There are a continuum of types of people in society, whose health status can be represented by x, which lies between 0 and 1. x follows a uniform distribution U[0,1]. A larger value of x indicates that the person's health condition is better. The probability of getting sick and receiving medical treatment is 0.05 - 0.03x. The expenditure also depends on x, equal to 300 - 200x.
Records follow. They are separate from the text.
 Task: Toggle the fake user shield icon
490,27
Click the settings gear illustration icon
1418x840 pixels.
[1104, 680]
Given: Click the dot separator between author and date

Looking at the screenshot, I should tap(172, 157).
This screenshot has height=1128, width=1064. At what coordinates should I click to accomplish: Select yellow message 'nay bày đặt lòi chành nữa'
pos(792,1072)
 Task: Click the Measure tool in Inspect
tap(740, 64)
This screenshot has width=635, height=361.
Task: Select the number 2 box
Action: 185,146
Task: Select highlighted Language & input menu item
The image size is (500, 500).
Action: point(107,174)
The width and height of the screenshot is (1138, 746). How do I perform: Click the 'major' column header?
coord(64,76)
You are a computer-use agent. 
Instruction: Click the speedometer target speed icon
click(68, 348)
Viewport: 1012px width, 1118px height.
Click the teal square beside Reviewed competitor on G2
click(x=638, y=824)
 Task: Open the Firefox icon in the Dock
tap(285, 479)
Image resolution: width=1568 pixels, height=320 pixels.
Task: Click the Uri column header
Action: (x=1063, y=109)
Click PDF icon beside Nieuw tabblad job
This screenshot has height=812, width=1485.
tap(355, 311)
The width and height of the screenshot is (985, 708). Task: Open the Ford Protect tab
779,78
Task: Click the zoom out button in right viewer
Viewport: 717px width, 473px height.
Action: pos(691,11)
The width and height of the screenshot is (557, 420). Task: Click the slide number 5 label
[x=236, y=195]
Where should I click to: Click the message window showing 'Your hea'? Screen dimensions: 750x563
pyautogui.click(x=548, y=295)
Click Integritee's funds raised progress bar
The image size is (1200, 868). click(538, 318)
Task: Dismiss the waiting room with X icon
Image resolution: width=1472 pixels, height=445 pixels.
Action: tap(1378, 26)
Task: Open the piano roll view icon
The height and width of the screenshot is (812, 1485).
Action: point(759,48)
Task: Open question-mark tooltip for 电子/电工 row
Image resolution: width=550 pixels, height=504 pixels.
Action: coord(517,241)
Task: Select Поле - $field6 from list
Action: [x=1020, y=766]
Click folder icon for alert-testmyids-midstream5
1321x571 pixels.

For example, if x = 1, the probability of getting sick and receiving medical treatment is 0.05 - 0.03 = 0.02 and the expenditure equals 300 - 200 = 100. If x = 0.5, the probability of getting sick and receiving medical treatment is 0.05 - 0.03 * 0.5 = 0.035 and the expenditure equals 300 - 200 * 0.5 = 200. All people have an initial wealth of 500.
1. Now we consider one single person with x = 0.4. (15')
(a) What is the maximum amount she is willing to pay for a health insurance policy that covers the medical treatment in full, if she is risk-neutral? (5')
(b) How will your answer to question 1 change if she is risk-averse with utility function u(w) = √w? (5')
(c) How will your answer to question (a) change if she is risk-averse and the policy requires a coinsurance of 20% with a deductible of 50 (i.e., the buyer should pay 50 deductible plus 20% of the total medical expenditure in excess of the deductible)? (5')